Document section:
Language

English

Publication Date

3-1-2023

Journal

JACC: Advances

DOI

10.1016/j.jacadv.2022.100197

PMID

38938315

PMCID

PMC11198672

PubMedCentral® Posted Date

2-8-2023

PubMedCentral® Full Text Version

Post-print

Abstract

Background: The effects of aspirin in adults without atherosclerotic cardiovascular disease (ASCVD), stratified by statin use across different ASCVD risks, remain uncertain.

Objectives: The purpose of this study was to examine the effects of aspirin in adults without ASCVD, stratified by statin use across different ASCVD risks.

Methods: We searched databases through March 2022 and selected randomized controlled trials of aspirin without ASCVD and follow-up of ≥1 year. We used random-effects models and estimated relative and absolute risks for cardiovascular outcomes, major bleeding, and mortality over 5 years. We calculated absolute risk differences assuming constant relative risks (RRs) across statin use and ASCVD risks. The Cholesterol Treatment Trialists Collaboration, and the ASCEND (A Study of Cardiovascular Events in Diabetes) trial were used to estimate baseline risks.

Record excerpts:
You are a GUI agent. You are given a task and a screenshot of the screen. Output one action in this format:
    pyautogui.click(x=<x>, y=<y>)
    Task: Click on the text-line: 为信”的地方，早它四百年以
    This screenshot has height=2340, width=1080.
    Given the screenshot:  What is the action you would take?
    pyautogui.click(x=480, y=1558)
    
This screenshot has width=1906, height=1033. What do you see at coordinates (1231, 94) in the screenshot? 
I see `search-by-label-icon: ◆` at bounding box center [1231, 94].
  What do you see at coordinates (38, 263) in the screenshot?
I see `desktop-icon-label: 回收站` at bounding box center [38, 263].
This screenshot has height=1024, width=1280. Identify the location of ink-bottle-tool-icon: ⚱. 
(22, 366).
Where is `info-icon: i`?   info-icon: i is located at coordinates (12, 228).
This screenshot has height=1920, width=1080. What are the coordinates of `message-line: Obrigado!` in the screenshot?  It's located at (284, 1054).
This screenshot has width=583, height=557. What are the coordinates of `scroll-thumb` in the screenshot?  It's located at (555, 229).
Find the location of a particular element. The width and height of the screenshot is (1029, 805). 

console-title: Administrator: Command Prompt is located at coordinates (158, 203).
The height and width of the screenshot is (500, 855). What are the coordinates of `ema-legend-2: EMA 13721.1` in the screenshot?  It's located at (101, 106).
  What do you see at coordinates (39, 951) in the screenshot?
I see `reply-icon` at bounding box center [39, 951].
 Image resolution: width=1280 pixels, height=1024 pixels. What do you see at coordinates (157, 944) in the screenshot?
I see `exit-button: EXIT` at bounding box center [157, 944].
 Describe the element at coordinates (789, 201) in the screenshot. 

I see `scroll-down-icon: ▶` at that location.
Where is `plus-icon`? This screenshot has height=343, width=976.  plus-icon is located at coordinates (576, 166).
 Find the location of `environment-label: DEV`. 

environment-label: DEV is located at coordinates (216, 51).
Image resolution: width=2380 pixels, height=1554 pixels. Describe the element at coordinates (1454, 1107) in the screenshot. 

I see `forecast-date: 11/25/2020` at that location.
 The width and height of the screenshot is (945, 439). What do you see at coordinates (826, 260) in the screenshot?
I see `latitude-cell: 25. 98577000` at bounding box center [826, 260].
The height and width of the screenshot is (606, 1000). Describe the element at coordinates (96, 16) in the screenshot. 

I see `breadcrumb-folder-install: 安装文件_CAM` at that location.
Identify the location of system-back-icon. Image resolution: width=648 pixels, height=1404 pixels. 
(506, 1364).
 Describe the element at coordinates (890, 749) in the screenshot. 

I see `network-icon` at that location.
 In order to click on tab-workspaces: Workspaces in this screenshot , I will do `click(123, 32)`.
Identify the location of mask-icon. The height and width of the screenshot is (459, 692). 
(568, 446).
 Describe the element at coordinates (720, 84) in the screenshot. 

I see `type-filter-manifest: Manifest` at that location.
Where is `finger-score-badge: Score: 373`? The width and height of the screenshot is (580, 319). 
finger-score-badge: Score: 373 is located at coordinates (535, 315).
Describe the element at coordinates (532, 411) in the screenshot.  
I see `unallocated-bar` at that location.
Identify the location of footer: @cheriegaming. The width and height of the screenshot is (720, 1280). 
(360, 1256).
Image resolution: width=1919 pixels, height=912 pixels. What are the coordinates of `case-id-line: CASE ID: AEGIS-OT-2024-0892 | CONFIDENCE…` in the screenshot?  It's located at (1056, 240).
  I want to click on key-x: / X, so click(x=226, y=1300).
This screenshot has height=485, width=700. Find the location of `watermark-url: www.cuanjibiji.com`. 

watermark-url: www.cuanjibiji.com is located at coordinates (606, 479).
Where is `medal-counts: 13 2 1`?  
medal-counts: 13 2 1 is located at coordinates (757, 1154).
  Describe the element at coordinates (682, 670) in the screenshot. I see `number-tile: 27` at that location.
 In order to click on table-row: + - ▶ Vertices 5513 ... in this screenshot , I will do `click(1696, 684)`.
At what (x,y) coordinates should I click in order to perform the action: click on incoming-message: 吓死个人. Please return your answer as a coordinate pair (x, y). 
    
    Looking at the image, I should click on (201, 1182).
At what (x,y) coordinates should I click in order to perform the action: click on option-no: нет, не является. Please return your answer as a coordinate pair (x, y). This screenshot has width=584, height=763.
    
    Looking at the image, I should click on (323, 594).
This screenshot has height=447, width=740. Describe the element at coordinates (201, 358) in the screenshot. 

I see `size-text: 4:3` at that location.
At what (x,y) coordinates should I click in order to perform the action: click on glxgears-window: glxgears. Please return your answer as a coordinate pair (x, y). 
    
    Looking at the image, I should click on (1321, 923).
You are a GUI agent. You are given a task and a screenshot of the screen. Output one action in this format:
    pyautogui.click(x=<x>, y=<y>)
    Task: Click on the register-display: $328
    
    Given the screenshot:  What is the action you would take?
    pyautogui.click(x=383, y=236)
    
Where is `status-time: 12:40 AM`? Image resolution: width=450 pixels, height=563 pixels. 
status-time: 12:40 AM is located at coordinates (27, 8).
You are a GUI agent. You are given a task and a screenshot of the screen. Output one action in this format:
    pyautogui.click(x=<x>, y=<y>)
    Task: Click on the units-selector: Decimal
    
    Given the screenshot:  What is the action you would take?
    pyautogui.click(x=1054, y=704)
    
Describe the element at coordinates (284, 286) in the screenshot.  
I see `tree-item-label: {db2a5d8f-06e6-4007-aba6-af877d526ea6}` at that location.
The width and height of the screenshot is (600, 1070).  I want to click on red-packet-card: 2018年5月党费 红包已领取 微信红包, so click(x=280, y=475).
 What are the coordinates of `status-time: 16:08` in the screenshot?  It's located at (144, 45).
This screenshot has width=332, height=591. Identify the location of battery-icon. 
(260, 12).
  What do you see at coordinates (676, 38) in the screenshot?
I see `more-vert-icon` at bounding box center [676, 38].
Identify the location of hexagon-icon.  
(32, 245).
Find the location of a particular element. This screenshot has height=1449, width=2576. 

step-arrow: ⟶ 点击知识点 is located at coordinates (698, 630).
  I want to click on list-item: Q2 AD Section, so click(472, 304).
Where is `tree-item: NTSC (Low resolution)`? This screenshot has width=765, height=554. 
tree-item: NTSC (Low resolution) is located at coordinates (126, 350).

What this exercise asks:
a. In the abstract, rewrite the passage starting with "Background: The effects" and going on through "estimate baseline risks.", replacing "aspirin" with "clopidogrel".
b. According to the abstract, which outcomes did the study estimate relative and absolute risks for over 5 years?

Per-task outputs:
a.
Background: The effects of clopidogrel in adults without atherosclerotic cardiovascular disease (ASCVD), stratified by statin use across different ASCVD risks, remain uncertain.

Objectives: The purpose of this study was to examine the effects of clopidogrel in adults without ASCVD, stratified by statin use across different ASCVD risks.

Methods: We searched databases through March 2022 and selected randomized controlled trials of clopidogrel without ASCVD and follow-up of ≥1 year. We used random-effects models and estimated relative and absolute risks for cardiovascular outcomes, major bleeding, and mortality over 5 years. We calculated absolute risk differences assuming constant relative risks (RRs) across statin use and ASCVD risks. The Cholesterol Treatment Trialists Collaboration, and the ASCEND (A Study of Cardiovascular Events in Diabetes) trial were used to estimate baseline risks.

b.
- Cardiovascular outcomes
- Major bleeding
- Mortality